Никогда, даже после XX съезда, развенчавшего «культ личности», Байбаков не скрывал, что учился у Сталина, был приверженцем его стиля работы: «Где бы я ни работал и при Сталине, и после него, следуя его примеру, всегда в меру своих сил старался внимательно выслушать каждого, с кем работал, искать истину в сопоставлении различных мнений, добиваться искренности и прямоты каждого личного мнения, но прежде всего искать доступные, реальные пути выполнения поставленных задач».
Иван Корнеевич Седин [Из открытых источников]
В первых числах июля 1940 года Каганович собрал ответственных работников Наркомата нефтяной промышленности, чтобы попрощаться. Сказал, что покидает пост. Объяснил это тем, что у него, как у заместителя председателя Совнаркома и наркома путей сообщения, слишком много обязанностей, поэтому Наркоматом нефтяной промышленности отныне будет руководить И. К. Седин, а Байбаков станет первым его заместителем.
Назначение Седина состоялось 3 июля 1940 года. Вечером того же дня, в 21.15, нового руководителя отрасли принял в Кремле Сталин. В этой встрече участвовали также Молотов, Берия, Каганович и Хрущев.
19 сентября 1940 года Седина срочно вызвали в Кремль. Беседа со Сталиным продолжалась с 19.10 до 22.30. Обсуждались первоочередные вопросы, связанные с организацией работы Наркомнефти на нефтяных промыслах Галиции. Она стала для СССР ценным «трофеем», добытым в ходе начавшегося 17 сентября «освободительного похода Красной Армии в Западную Украину».

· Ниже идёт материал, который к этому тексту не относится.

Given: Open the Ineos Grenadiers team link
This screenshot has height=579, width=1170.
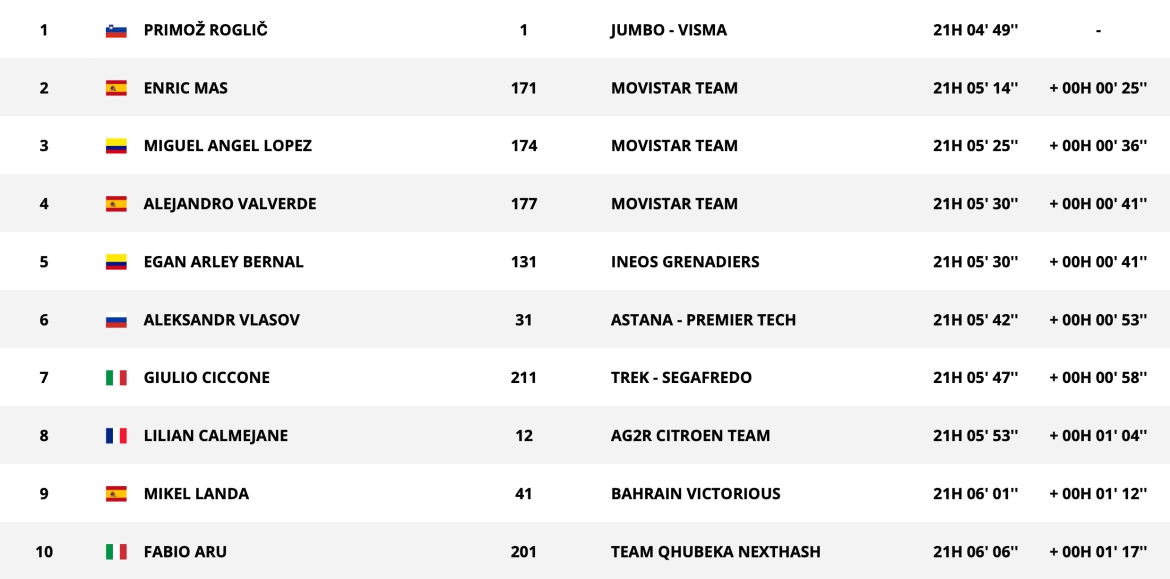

В октябре 1940 года советское правительство принимает два важных директивных документа, определивших направление преобразований в нефтяной промышленности: постановления ЦК ВКП(б) и СНК СССР «О мерах усиления добычи и переработки нефти в Азербайджанской ССР» и «О развитии добычи нефти в Грозном».
В октябре того же года Седин доложил по телефону Сталину, что задание выполнено — за сутки добыто 100 тысяч тонн нефти. Сталин поздравил нефтяников с победой, а в декабре пригласил к себе на беседу руководителей наркомата, нефтекомбинатов и трестов. С информацией о текущем положении дел в отрасли выступил Байбаков. Сталин, внимательно слушая, расхаживал по кабинету и задавал вопросы. Он очень интересовался ходом строительства нефтеперерабатывающего завода в Башкирии — первого на востоке страны, записывал названия материалов и оборудования, недостающих для пуска завода, и тут же давал указания Берии и Вознесенскому — заместителям председателя Совнаркома. Многие выступавшие жаловались на качество труб и поставляемого оборудования. Особенно остро шел разговор о срыве поставок утяжеленных бурильных труб, способных повысить скорость бурения скважин.

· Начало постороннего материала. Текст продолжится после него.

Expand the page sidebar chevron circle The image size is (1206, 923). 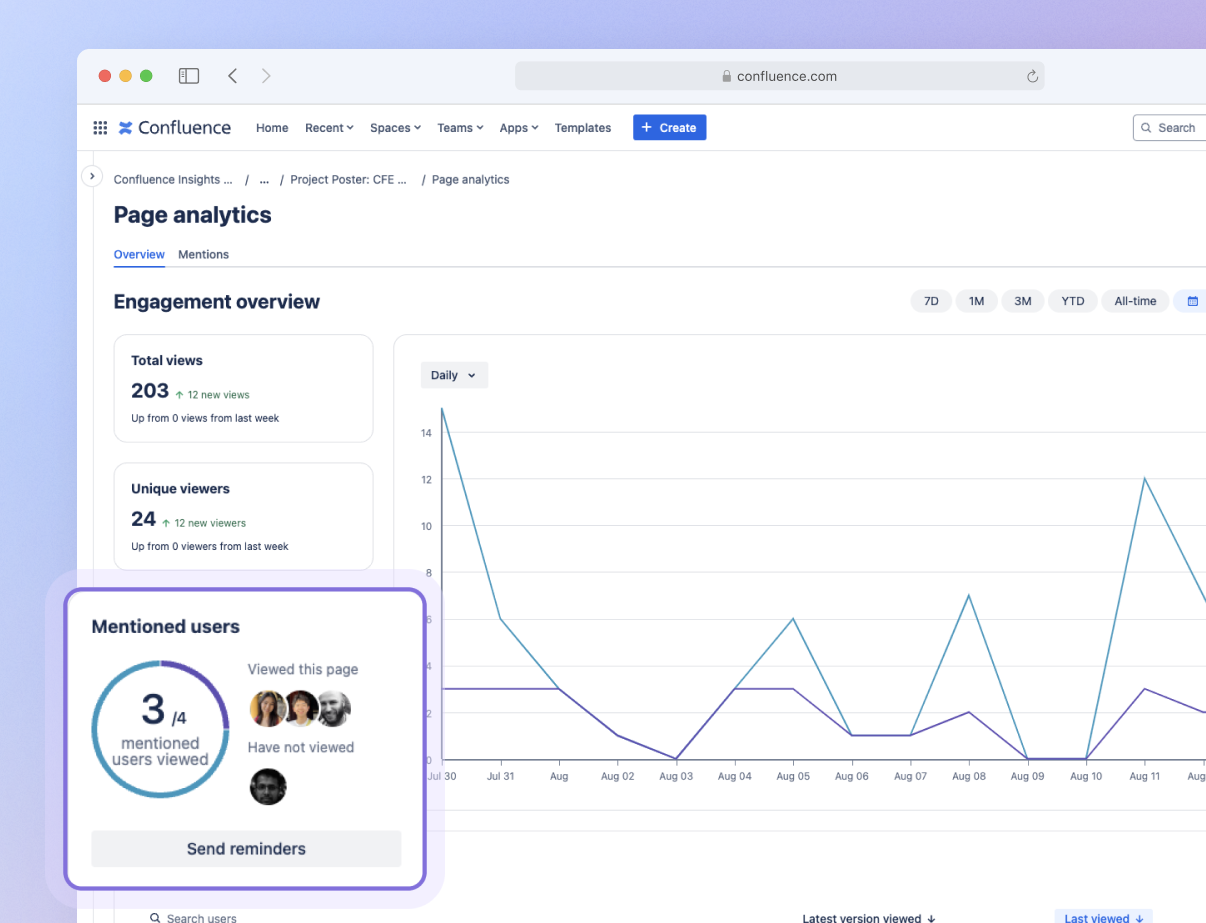click(92, 175)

«Когда Сталин обратился к наркому Седину по этому поводу, тот сильно растерялся, почему-то встал навытяжку, руки по швам, но ничего вразумительного не мог сказать, — вспоминал Байбаков. — Да и понятно: он никогда не был нефтяником и на пост наркома был назначен совсем недавно, по рекомендации Маленкова. Чем больше Седин говорил, тем больше путался, сбивался. И бессильно замолчал. Наступило неловкое молчание. Сталин чуть-чуть покачал головой и деликатно ждал продолжения. Пришлось мне, как первому заместителю наркома, подробно объяснять причины, вызывающие большое количество аварий при бурении скважин. В частности, я посетовал на Наркомчермет, который срывал поставку качественных бурильных труб».
Далее атмосфера на совещании стала накаляться. По воспоминаниям Байбакова, Сталин тут же подошел к столу и позвонил наркому черной металлургии И. Ф. Тевосяну:
— Вы не очень заняты?.. Тогда прошу прибыть ко мне. Да, немедленно.
Буквально через считанные минуты явился Тевосян. Сталин кивком головы указал ему на свободное место за столом и, выждав паузу, сказал:
— На вас жалуются нефтяники, — и, указывая погасшей трубкой в сторону Байбакова, добавил: — Товарищ Байбаков, уточните, пожалуйста, о чем идет речь.